| Work to be completed |
Omit the pictures, then reproduce every remaining record exactly.

| Record set |
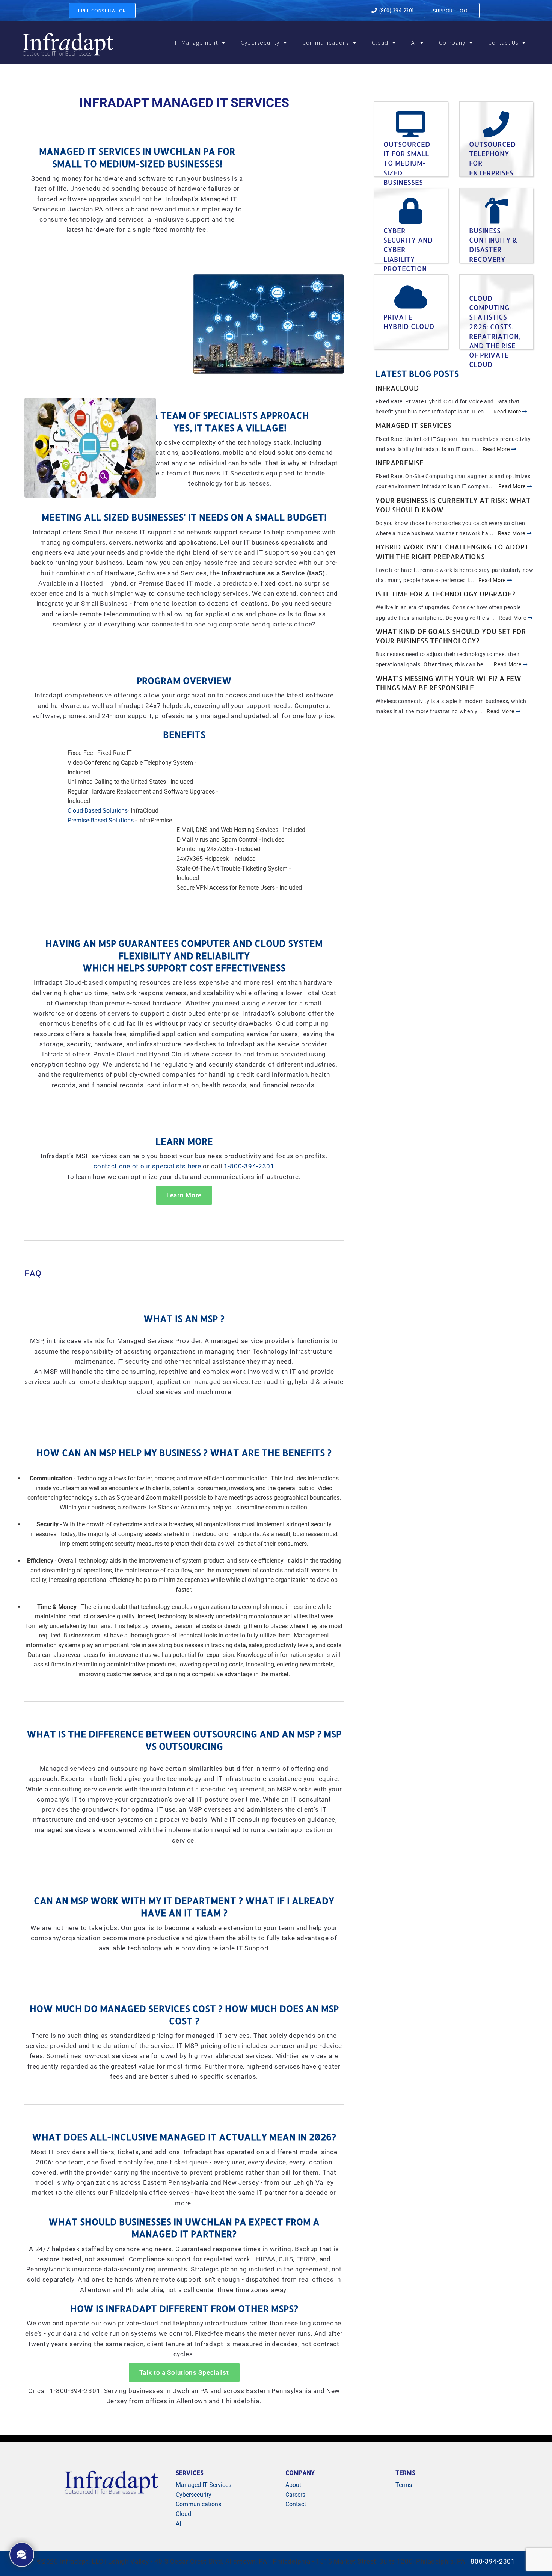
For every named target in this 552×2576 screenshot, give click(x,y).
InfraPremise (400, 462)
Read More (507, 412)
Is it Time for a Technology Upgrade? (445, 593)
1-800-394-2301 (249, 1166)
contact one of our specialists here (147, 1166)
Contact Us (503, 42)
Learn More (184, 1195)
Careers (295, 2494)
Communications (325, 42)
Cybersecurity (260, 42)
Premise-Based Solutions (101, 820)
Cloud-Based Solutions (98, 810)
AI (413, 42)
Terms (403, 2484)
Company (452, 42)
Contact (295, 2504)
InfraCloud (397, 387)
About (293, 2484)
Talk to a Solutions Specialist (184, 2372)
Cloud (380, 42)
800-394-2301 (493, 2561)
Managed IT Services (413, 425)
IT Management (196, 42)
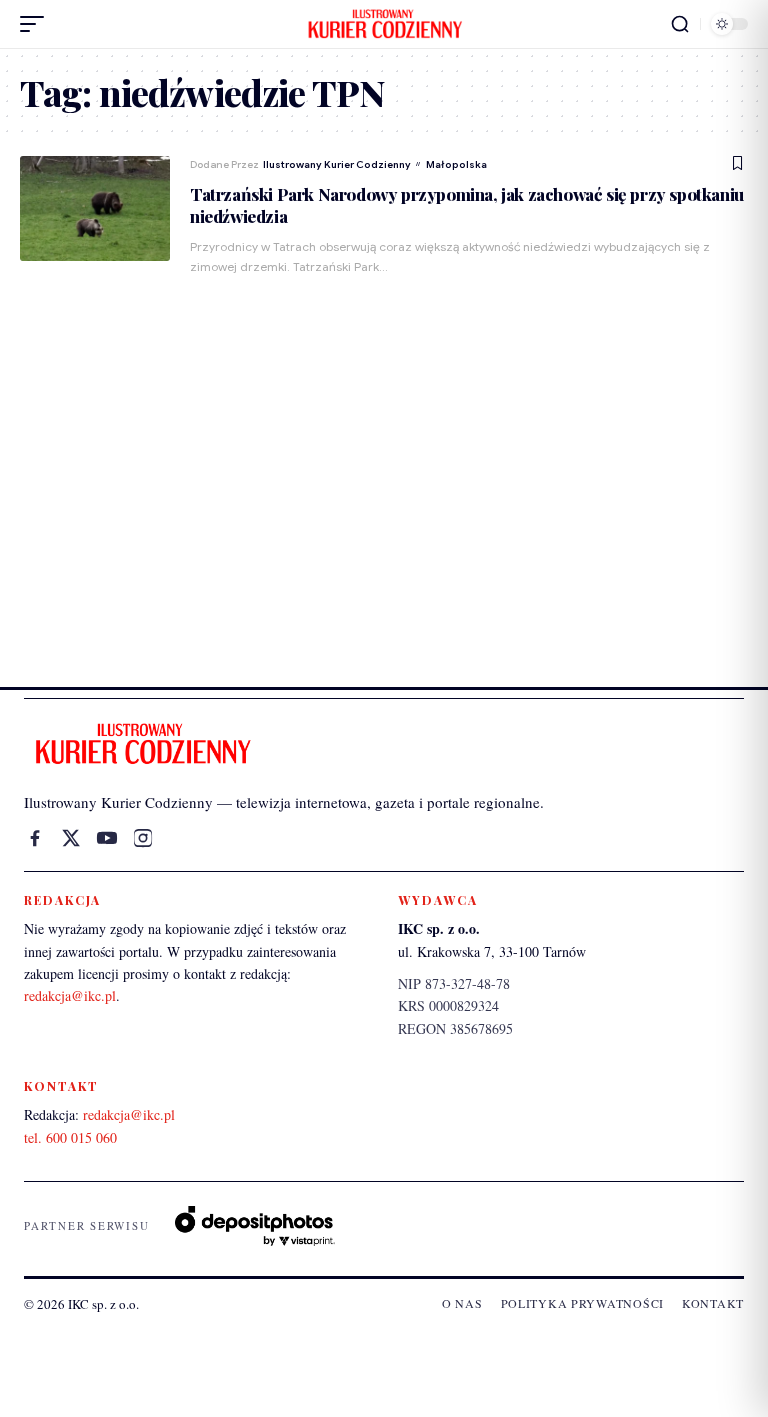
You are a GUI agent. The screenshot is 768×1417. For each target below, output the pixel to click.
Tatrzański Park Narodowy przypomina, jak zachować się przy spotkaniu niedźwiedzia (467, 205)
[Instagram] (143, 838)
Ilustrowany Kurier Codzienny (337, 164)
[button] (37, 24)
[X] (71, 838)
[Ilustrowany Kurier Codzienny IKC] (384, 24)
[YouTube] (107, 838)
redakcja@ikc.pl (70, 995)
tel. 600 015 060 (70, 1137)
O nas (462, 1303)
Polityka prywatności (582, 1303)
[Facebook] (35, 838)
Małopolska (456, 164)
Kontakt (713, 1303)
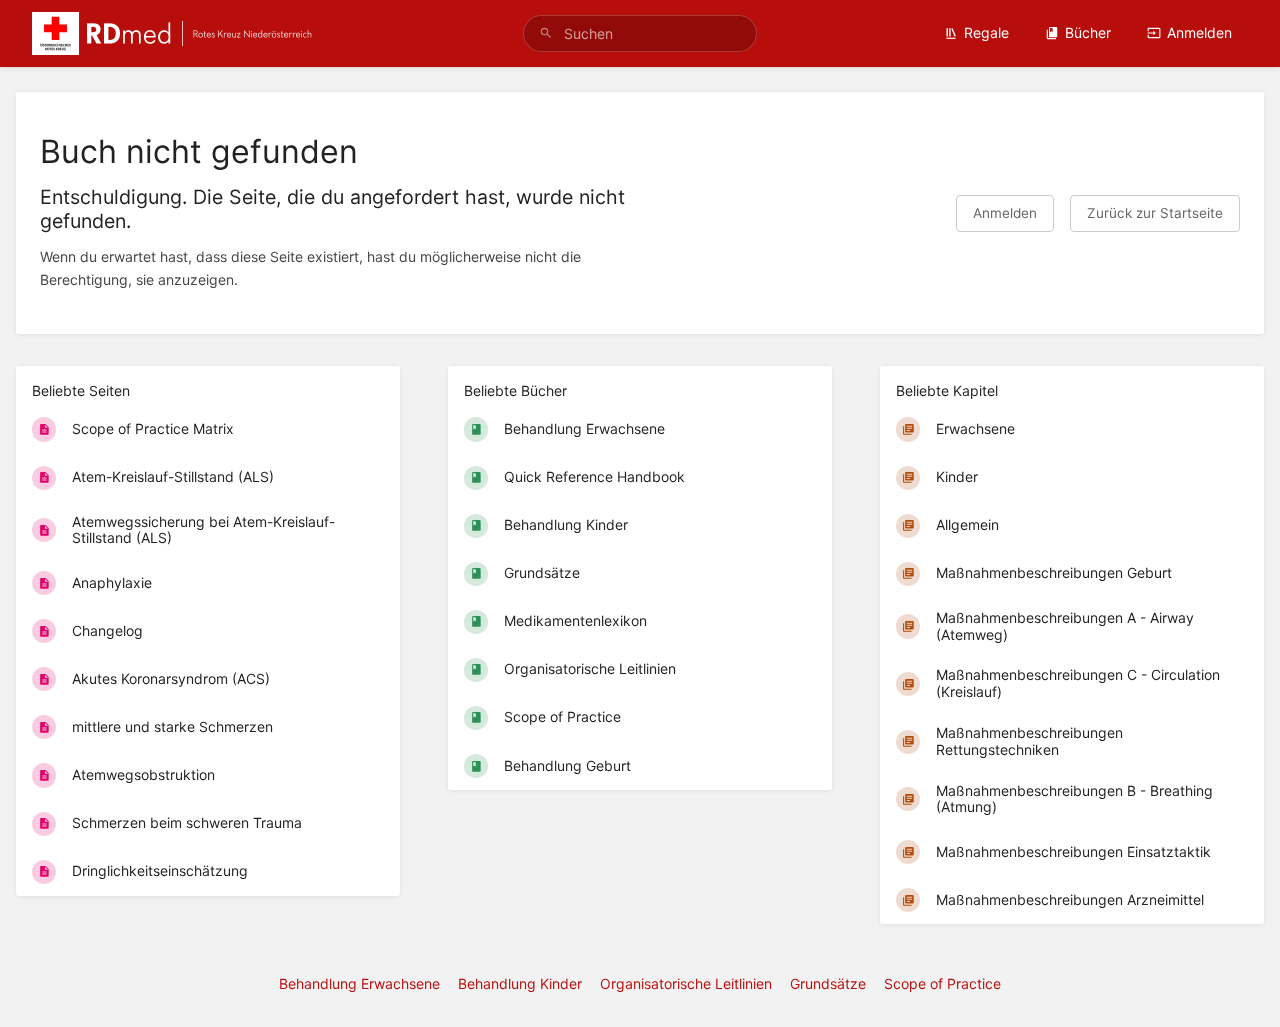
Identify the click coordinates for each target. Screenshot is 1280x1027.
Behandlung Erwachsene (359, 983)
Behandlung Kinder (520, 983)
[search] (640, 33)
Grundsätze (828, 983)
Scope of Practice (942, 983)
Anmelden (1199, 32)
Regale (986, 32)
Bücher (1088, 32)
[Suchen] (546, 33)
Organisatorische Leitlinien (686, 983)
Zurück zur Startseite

| Written response |
For every named target in this 552×2576 screenshot, give click(x,y).
InfraPremise (400, 462)
Read More (507, 412)
Is it Time for a Technology Upgrade? (445, 593)
1-800-394-2301 (249, 1166)
contact one of our specialists here (147, 1166)
Contact Us (503, 42)
Learn More (184, 1195)
Careers (295, 2494)
Communications (325, 42)
Cybersecurity (260, 42)
Premise-Based Solutions (101, 820)
Cloud-Based Solutions (98, 810)
AI (413, 42)
Terms (403, 2484)
Company (452, 42)
Contact (295, 2504)
InfraCloud (397, 387)
About (293, 2484)
Talk to a Solutions Specialist (184, 2372)
Cloud (380, 42)
800-394-2301 (493, 2561)
Managed IT Services (413, 425)
IT Management (196, 42)
You are a GUI agent. The screenshot is 768×1417. For each target below, output the pixel to click.
Tatrzański Park Narodowy przypomina, jak zachować się przy spotkaniu niedźwiedzia (467, 205)
[Instagram] (143, 838)
Ilustrowany Kurier Codzienny (337, 164)
[button] (37, 24)
[X] (71, 838)
[Ilustrowany Kurier Codzienny IKC] (384, 24)
[YouTube] (107, 838)
redakcja@ikc.pl (70, 995)
tel. 600 015 060 (70, 1137)
O nas (462, 1303)
Polityka prywatności (582, 1303)
[Facebook] (35, 838)
Małopolska (456, 164)
Kontakt (713, 1303)
Identify the click coordinates for each target. Screenshot is 1280x1027.
Behandlung Erwachsene (359, 983)
Behandlung Kinder (520, 983)
[search] (640, 33)
Grundsätze (828, 983)
Scope of Practice (942, 983)
Anmelden (1199, 32)
Regale (986, 32)
Bücher (1088, 32)
[Suchen] (546, 33)
Organisatorische Leitlinien (686, 983)
Zurück zur Startseite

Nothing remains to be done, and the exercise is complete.